> Cosa fare:
A. Secondo il brano su Donetsk, quale età hanno i combattenti della DNR?
B. Trascrivi dal brano su Donetsk tutto ciò che va da "Col contrattacco ucraino" giù fino a "oltre 70 anni.".

Col contrattacco ucraino di giugno, seguito all’elezione di Poroshenko, anche le persone con meno disponibilità economiche hanno cominciato a lasciare la città. Durante i bombardamenti di Agosto la popolazione si è ridotta al di sotto del 50%. A Donetsk, una città che contava più di un milione di abitanti, restano i ribelli e chi gli fornisce un supporto attivo, le famiglie senza possibilità di fuga per difficoltà economiche (20%) e i cittadini che restano per senso civico come dottori, autisti di bus, commessi .
I combattenti della DNR, la Repubblica popolare di Donetsk, vanno dai 15 agli oltre 70 anni.
Andrej, il più giovane soldato della Repubblica, racconta a The Zeppelin com’è finito nel battaglione Vostok:
“Quando è iniziata la guerra, mio padre ha deciso di unirsi al battaglione Vostok e gli ho subito detto che sarei andato con lui. Mia mamma era contraria, ma è lui che comanda in casa. Il giorno stesso dell’ultimo esame, uscito da scuola sono venuto in caserma”. “Qui ci sono altri ragazzi di sedici e diciassette anni, persone anziane e molte donne: noi ragazzi veniamo mandati in prima linea, forniamo assistenza e servizi nelle retrovie. Gli anziani ad esempio fanno da guardia ai campi profughi o gli autisti, perché dove ci sono loro è meno probabile uno scontro a fuoco. Le donne qualche volta combattono, ma più spesso stanno in caserma come infermiere e cuoche”.
Anatoly, un ragazzo ventitreenne che lavora come commesso notturno in un alimentari del centro, si è appena arruolato coi ribelli.

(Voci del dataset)
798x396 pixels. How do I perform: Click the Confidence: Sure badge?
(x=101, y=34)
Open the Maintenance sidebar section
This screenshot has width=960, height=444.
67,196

> Risposte in ordine:
A. I combattenti della DNR vanno dai 15 agli oltre 70 anni.

B.
Col contrattacco ucraino di giugno, seguito all’elezione di Poroshenko, anche le persone con meno disponibilità economiche hanno cominciato a lasciare la città. Durante i bombardamenti di Agosto la popolazione si è ridotta al di sotto del 50%. A Donetsk, una città che contava più di un milione di abitanti, restano i ribelli e chi gli fornisce un supporto attivo, le famiglie senza possibilità di fuga per difficoltà economiche (20%) e i cittadini che restano per senso civico come dottori, autisti di bus, commessi .
I combattenti della DNR, la Repubblica popolare di Donetsk, vanno dai 15 agli oltre 70 anni.